Les 30 et 31 juillet, plusieurs dizaines de personnes ont traversé illégalement la frontière entre le Maroc et la ville de Ceuta en Espagne. Ceuta est une petite ville de 18 km2 et 82 787 habitants. L’arrivée de ces milliers de personnes a donc été spectaculaire. Presque tous ces migrants clandestins ont été très vite refoulés vers le Maroc.
De jeunes Marocains
Ceuta est un morceau d’Espagne sur le territoire africain. D’un côté, Ceuta a une frontière avec le Maroc. De l’autre côté, c’est la mer Méditerranée. Ceuta est donc à côté du Maroc au sens propre du mot. On peut donc passer la frontière soit par la terre soit par la mer. Ce n’est pas la 1ère fois que des personnes migrantes essaient d’entrer à Ceuta, c’est-à-dire en Espagne. Les 30 et 31 juillet, c’était plus de 50 000 personnes, la plupart de jeunes Marocains. Le Maroc vit une crise économique et sociale. Plus de 37% des jeunes Marocains sont au chômage. Ils ont l’espoir de vivre mieux en Europe. Le « débarquement » de ces dizaines de milliers de migrants était impressionnant. Très vite, la plupart d’entre eux ont été refoulés vers le Maroc. Ceux qui sont encore à Ceuta, sur les plages sont laissés sans eau et sans nourriture…
Le pouvoir marocain
Comment une arrivée de dizaines de milliers de personnes en quelques heures est-elle possible ? L’Etat marocain est un état policier qui contrôle et surveille sa population. Selon Pierre Vermeren professeur d’université et grand spécialiste de l’Afrique du Nord, la frontière entre le Maroc et la ville espagnole de Ceuta est une des frontières les mieux gardées du monde. Le pouvoir marocain a favorisé le départ en masse de migrants. C’est une manière d’avertir le gouvernement espagnol. C’est l’avertir que si le Maroc contrôle moins la frontière, plusieurs dizaines de milliers de migrants clandestins entreront à Ceuta, donc en Espagne. Le Maroc n’a jamais accepté que la ville de Ceuta appartienne à l’Espagne et pas au Maroc. Moins contrôler la frontière, c’est montrer qu’il a quand même un certain pouvoir sur Ceuta et qu’il peut affaiblir le gouvernement espagnol.
Le pouvoir espagnol
Le gouvernement contrôle l’entrée des migrants sur son territoire comme les autres pays de l’Union européenne. Dès l’arrivée des milliers de migrants à Ceuta, l’armée espagnole a refoulé la plupart d’entre eux au Maroc. Le gouvernement espagnol montre qu’il obéit aussi aux règles de l’Union européenne car le gouvernement espagnol a souvent des positions différentes des autres pays de l’Union européenne. Par exemple, sur le droit international et sur l’immigration.

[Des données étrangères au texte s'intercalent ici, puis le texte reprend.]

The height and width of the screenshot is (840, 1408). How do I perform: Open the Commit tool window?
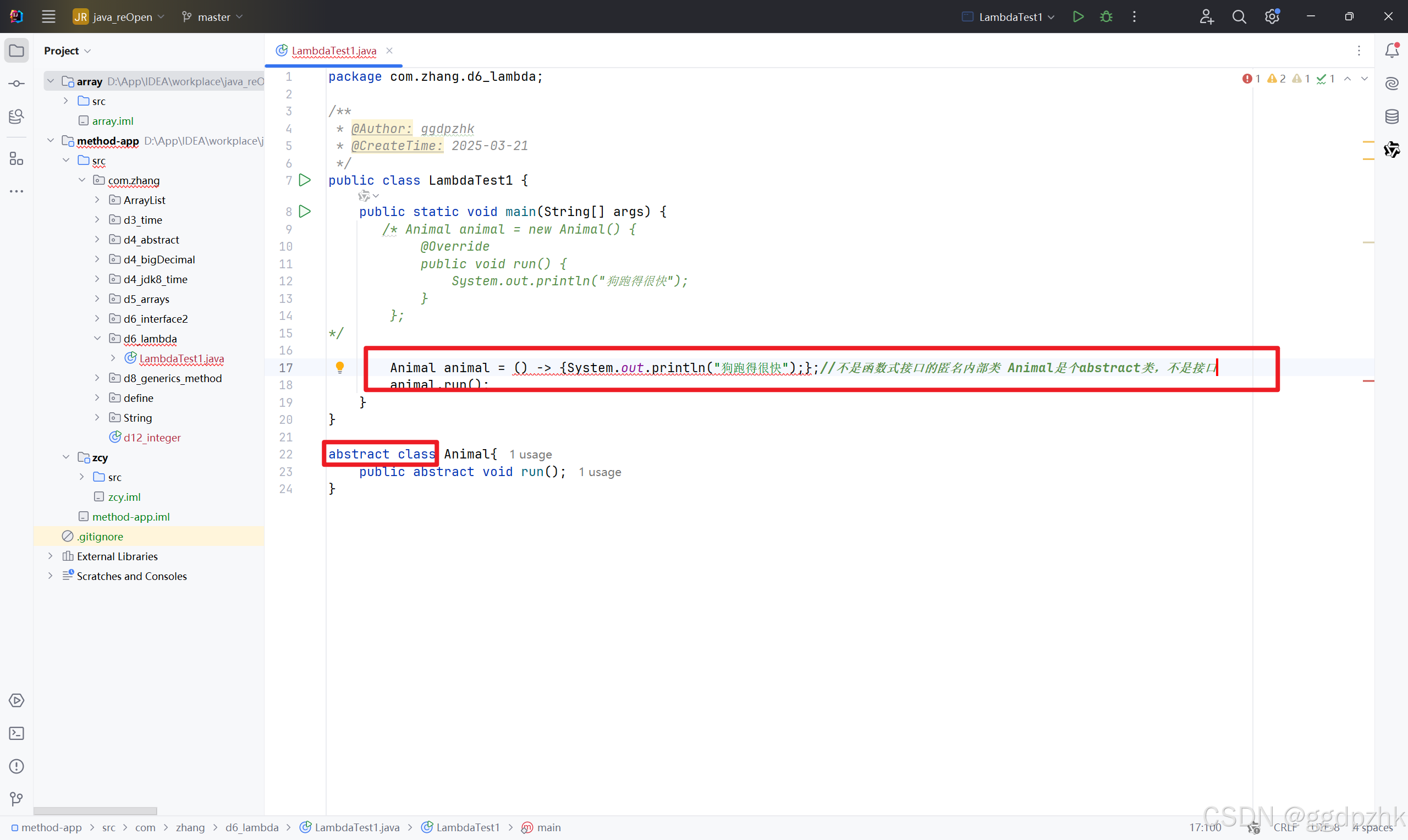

Sur le droit international, l’Espagne défend les droits des Palestiniens et la paix au Moyen-Orient. Il critique très fort la politique des Etats-Unis et d’Israël. Sur l’immigration, le gouvernement fait une grande régularisation des migrants clandestins. Entre 500 000 et 850 000 migrants clandestins vivent et travaillent en Espagne. Le gouvernement va les autoriser à y vivre légalement pendant 1 an. Cela ne va pas dans le sens de la politique de l’Union européenne. Par contre, la réaction forte et militaire face à l’arrivée des migrants à Ceuta va, elle, dans le sens de la politique de l’Union européenne.
Le pouvoir européen et les droits humains
Il ne faut pas oublier que dans cette arrivée de jeunes migrants, 72 sont morts noyés en essayant d’entrer en Europe dans l’espoir d’une vie meilleure. Comme l’écrit le journal Le Monde Diplomatique : « Les personnes qui franchissent la clôture deviennent alors une « vague », un « afflux », une menace (…) Leur nombre sert à effacer leur condition : ouvriers, chômeurs, réfugiés, jeunes sans avenir. » Et pourtant, l’Europe a besoin de ces migrants clandestins. Ils travaillent et sont exploités dans les entreprises privées et publiques. Comme l’écrit encore Le Monde Diplomatique : « L’Europe réclame leur travail tout en organisant leur infériorité(…): des immigrés, oui ; des égaux, surtout pas. » Et les droits humains dans tout ça ? les migrants n’en ont pas . On vient de le voir à Ceuta. Il n’y en a pas.